# WHAT YOU SHOULD DO:
Should any entry seem unclear, still set it down exactly as given, along with all the others.

# INPUT DATA:
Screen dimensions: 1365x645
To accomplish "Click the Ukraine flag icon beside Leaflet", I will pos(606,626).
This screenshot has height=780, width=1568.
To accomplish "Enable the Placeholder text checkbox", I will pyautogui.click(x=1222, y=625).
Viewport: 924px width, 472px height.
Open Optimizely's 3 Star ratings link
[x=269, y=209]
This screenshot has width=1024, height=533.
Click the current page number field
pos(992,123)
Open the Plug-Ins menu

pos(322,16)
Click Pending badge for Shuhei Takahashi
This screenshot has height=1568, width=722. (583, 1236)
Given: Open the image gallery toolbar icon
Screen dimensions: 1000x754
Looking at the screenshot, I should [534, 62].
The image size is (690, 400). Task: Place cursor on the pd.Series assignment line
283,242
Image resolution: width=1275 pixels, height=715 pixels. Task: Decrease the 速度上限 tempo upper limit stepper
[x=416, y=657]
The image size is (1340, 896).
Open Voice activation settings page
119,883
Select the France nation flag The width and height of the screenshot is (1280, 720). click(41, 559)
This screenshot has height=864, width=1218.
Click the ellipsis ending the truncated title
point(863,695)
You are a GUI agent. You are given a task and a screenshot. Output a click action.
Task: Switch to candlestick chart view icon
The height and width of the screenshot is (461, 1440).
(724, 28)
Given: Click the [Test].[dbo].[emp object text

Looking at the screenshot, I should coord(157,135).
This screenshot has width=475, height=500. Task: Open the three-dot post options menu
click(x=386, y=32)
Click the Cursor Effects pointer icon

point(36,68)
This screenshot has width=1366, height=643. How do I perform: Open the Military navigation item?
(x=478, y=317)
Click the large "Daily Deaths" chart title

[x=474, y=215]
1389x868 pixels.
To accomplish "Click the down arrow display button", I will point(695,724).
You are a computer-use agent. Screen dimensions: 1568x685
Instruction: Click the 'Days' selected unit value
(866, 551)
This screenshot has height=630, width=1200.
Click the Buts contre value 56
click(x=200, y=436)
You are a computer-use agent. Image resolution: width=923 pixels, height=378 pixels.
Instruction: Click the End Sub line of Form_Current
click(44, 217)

# OUTPUT OF THE EXERCISE:
Screen dimensions: 1365x645
To accomplish "Click the Ukraine flag icon beside Leaflet", I will pos(606,626).
This screenshot has height=780, width=1568.
To accomplish "Enable the Placeholder text checkbox", I will pyautogui.click(x=1222, y=625).
Viewport: 924px width, 472px height.
Open Optimizely's 3 Star ratings link
[x=269, y=209]
This screenshot has width=1024, height=533.
Click the current page number field
pos(992,123)
Open the Plug-Ins menu

pos(322,16)
Click Pending badge for Shuhei Takahashi
This screenshot has height=1568, width=722. (583, 1236)
Given: Open the image gallery toolbar icon
Screen dimensions: 1000x754
Looking at the screenshot, I should [534, 62].
The image size is (690, 400). Task: Place cursor on the pd.Series assignment line
283,242
Image resolution: width=1275 pixels, height=715 pixels. Task: Decrease the 速度上限 tempo upper limit stepper
[x=416, y=657]
The image size is (1340, 896).
Open Voice activation settings page
119,883
Select the France nation flag The width and height of the screenshot is (1280, 720). click(41, 559)
This screenshot has height=864, width=1218.
Click the ellipsis ending the truncated title
point(863,695)
You are a GUI agent. You are given a task and a screenshot. Output a click action.
Task: Switch to candlestick chart view icon
The height and width of the screenshot is (461, 1440).
(724, 28)
Given: Click the [Test].[dbo].[emp object text

Looking at the screenshot, I should coord(157,135).
This screenshot has width=475, height=500. Task: Open the three-dot post options menu
click(x=386, y=32)
Click the Cursor Effects pointer icon

point(36,68)
This screenshot has width=1366, height=643. How do I perform: Open the Military navigation item?
(x=478, y=317)
Click the large "Daily Deaths" chart title

[x=474, y=215]
1389x868 pixels.
To accomplish "Click the down arrow display button", I will point(695,724).
You are a computer-use agent. Screen dimensions: 1568x685
Instruction: Click the 'Days' selected unit value
(866, 551)
This screenshot has height=630, width=1200.
Click the Buts contre value 56
click(x=200, y=436)
You are a computer-use agent. Image resolution: width=923 pixels, height=378 pixels.
Instruction: Click the End Sub line of Form_Current
click(44, 217)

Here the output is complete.